What to do:
Reproduce the records verbatim, from the line that contains "Task: Open Carol Barnes' 11a–4p test shift" through the line that contains "coord(85,278)", with both of those lines included.

(Records for locating described items)
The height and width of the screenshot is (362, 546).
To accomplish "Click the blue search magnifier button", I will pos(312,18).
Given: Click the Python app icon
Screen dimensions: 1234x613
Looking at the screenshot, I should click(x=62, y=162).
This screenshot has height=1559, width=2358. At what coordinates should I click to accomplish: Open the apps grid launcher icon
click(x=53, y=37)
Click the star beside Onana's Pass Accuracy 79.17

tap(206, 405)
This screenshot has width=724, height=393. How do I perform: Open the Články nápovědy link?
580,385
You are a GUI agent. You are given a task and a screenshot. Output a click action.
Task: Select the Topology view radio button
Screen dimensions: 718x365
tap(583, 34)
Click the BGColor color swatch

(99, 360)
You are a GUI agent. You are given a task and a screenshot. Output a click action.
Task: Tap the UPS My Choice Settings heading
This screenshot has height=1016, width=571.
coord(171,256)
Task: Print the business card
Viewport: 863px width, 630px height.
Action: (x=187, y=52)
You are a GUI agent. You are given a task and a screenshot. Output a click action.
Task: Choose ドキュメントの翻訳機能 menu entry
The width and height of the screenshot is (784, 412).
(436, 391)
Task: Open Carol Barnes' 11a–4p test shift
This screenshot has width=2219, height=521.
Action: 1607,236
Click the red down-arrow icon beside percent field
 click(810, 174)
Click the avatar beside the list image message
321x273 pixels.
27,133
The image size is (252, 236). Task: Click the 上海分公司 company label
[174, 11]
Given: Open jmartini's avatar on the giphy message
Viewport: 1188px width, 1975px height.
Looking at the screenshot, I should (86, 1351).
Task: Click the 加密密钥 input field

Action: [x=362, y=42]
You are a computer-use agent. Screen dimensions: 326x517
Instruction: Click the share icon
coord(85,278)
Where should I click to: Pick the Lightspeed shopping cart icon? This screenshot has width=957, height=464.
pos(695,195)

Correct result:
Task: Open Carol Barnes' 11a–4p test shift
This screenshot has width=2219, height=521.
Action: 1607,236
Click the red down-arrow icon beside percent field
 click(810, 174)
Click the avatar beside the list image message
321x273 pixels.
27,133
The image size is (252, 236). Task: Click the 上海分公司 company label
[174, 11]
Given: Open jmartini's avatar on the giphy message
Viewport: 1188px width, 1975px height.
Looking at the screenshot, I should (86, 1351).
Task: Click the 加密密钥 input field

Action: [x=362, y=42]
You are a computer-use agent. Screen dimensions: 326x517
Instruction: Click the share icon
coord(85,278)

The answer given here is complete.